Thank you to Professor Barry Rock of the University of New Hampshire for weighing in on some of the issues of climate change discussed in this book and for your longstanding work on this issue.
I want to thank Richard Polonsky for his role in creating “Seasons of Change” and for including Alvin Clark, for inviting me to attend, for answering my questions, and for permission to quote from his letter.
My thanks to Lorraine Merrill, commissioner of agriculture in New Hampshire, for her thoughts on the maple sugaring industry.
Thank you to Lawrence Elworth, agricultural counselor to the administrator of the US Environmental Protection Agency, for conversation and for articles, and also to Mike Moats for referring me to him.
Thanks to Alexis Hauk for alerting me in 2009 to the situation of the Asian longhorned beetle.
Thank you to Eric Bascom Jr. for providing his book,
Up Where the House Burned Down,
which gave me an understanding of the history of the Bascom family.
Thank you to Richard Todd for his advice and encouragement in the planning and structure of this book, as it made such a difference.
Thank you to my colleagues and students at Emerson College for their support and encouragement, and to Lee Pelton for the granting of time to work on this book.
Thank you to my students at Universidad Nacional de Colombia Sede Bogotá, for their support and encouragement; thank you also to Diana Rojas, codirector of the Centro de Estudios de Estadounidenses de Colombia. Additionally, I owe a debt of gratitude to the Fulbright Foundation for the award of a fellowship to teach in Colombia, which also allowed me time to write drafts of this book.
Many thanks to my agent, Regina Ryan, for getting behind this project and supporting it so wholeheartedly and for her guidance and advice.
A special note of thanks to Lissa Warren, my editor and more at Da Capo Press, for your interest, energy, enthusiasm, guidance, and support.

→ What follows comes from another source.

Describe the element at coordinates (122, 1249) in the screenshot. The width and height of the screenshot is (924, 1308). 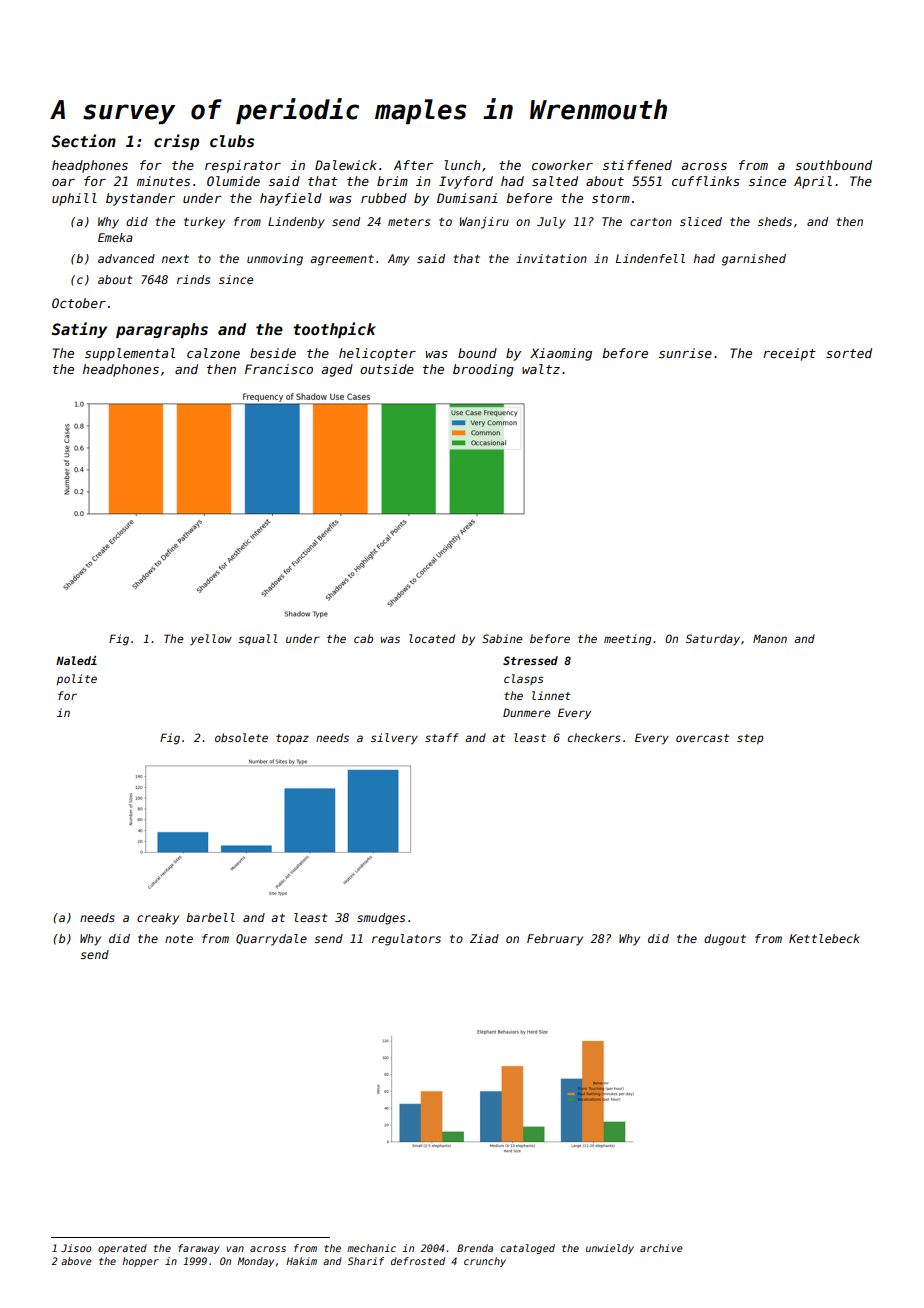
I see `operated` at that location.
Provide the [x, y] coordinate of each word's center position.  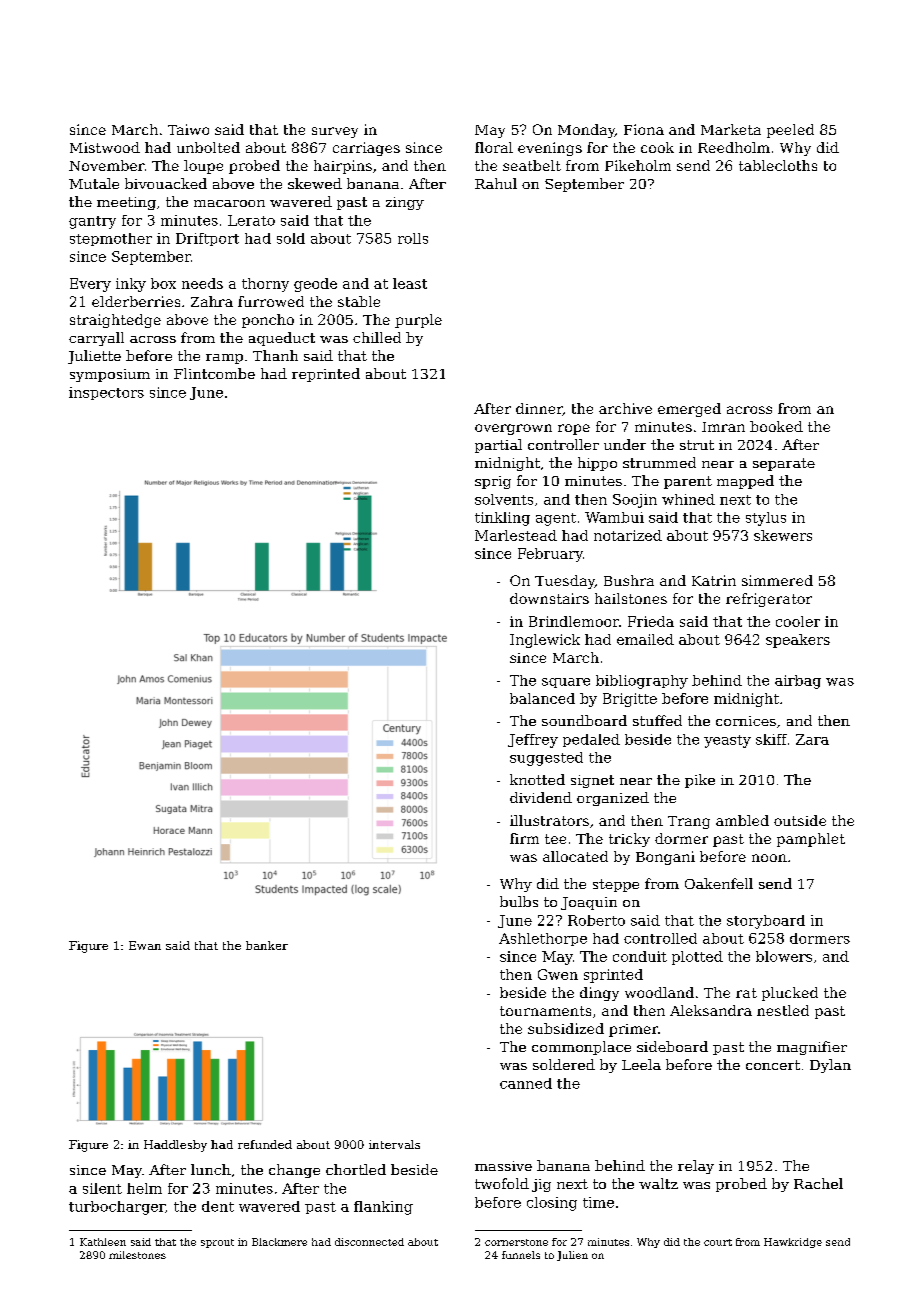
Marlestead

Importantly, thank you and thank you to Isha Contway and Liz Whynott, to you and yours. And, as always, my gratitude forever to Kathy Olsen, who was there and into this from the very first day, who listened to it all over and over, fell in love with the sugarhouses just like I did, read every draft, walked with me and supported this effort every step of the way, while together and apart.